Continue the study abstract below on depression, anxiety and stress in patients awaiting endoscopy for dyspepsia, starting right after its last sentence.

EXTRACT TO READ:
>>>>>

Background: Depression, anxiety and stress (DAS) have been shown to be co-morbid with dyspepsia. Local data on the factors associated with these co-morbidities could inform the role of psychiatric intervention in affected patients.

Aim: The aim of this study was to describe the frequency of undiagnosed DAS and their associated protective and risk correlates in a sample of patients undergoing endoscopies for dyspepsia.

Setting: The study was conducted at a regional hospital’s gastro-intestinal unit in KwaZulu-Natal province.

Method: A cross-sectional survey was conducted on 201 in- and outpatients with symptoms of dyspepsia awaiting endoscopy. Information on DAS symptomatology (using the DASS-21 screening questionnaire, as well as socio-demographic and clinical data) were collected.

Analyses: Following a descriptive analysis of the participants’ socio-demographic and clinical details, linear regression models were fitted to identify potential risk and protective correlates linked to DAS symptomatology.

<<<<<

MATERIAL SHOWN:
>>>>>

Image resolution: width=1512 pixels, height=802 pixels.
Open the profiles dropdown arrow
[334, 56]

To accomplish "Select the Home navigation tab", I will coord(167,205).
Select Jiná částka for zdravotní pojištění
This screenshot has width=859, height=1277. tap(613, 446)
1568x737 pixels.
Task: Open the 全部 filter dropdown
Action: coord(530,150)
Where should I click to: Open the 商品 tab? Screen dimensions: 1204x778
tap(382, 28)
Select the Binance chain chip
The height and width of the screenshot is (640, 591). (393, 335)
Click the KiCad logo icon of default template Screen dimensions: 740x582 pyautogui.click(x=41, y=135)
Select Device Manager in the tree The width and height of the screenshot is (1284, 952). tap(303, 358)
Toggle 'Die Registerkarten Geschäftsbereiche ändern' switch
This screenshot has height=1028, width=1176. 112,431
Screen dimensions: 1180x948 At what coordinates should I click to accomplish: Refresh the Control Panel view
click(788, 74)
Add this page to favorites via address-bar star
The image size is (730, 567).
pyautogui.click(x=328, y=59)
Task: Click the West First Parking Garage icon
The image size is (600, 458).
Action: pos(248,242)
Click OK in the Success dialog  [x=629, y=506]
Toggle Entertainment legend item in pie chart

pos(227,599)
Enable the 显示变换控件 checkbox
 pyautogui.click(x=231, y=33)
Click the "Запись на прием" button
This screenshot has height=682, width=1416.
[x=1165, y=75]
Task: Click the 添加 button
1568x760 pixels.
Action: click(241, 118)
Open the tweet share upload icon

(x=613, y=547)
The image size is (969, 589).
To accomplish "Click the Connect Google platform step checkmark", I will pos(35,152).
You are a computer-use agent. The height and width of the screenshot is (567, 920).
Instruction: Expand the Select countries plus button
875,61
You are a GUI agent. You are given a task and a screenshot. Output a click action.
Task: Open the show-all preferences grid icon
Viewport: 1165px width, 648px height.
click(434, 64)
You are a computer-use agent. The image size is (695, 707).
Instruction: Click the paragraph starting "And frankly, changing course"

<<<<<

ANSWER BOX:
Results: The mean age of participants (N = 201) was 48.89 years, of whom approximately two-thirds (n = 133; 66.17%) were women, 97% (n = 195) were African and 64.68% (n = 130) resided in rural areas. Anxiety was the most prevalent symptom category (n = 149; 74.13%) versus depression (n = 96; 47.76%) and stress (n = 68; 33.83%) in each category of symptom (mild to extremely) severity. In the severe and extremely severe range, anxiety existed without co-morbid depression or stress in 61.19% of anxious patients. Alcohol use was significantly associated with all three symptom categories (p < 0.01).

Conclusions: Given high frequencies of depression and anxiety in patients undergoing endoscopies for dyspepsia, screening for common mental disorders is essential.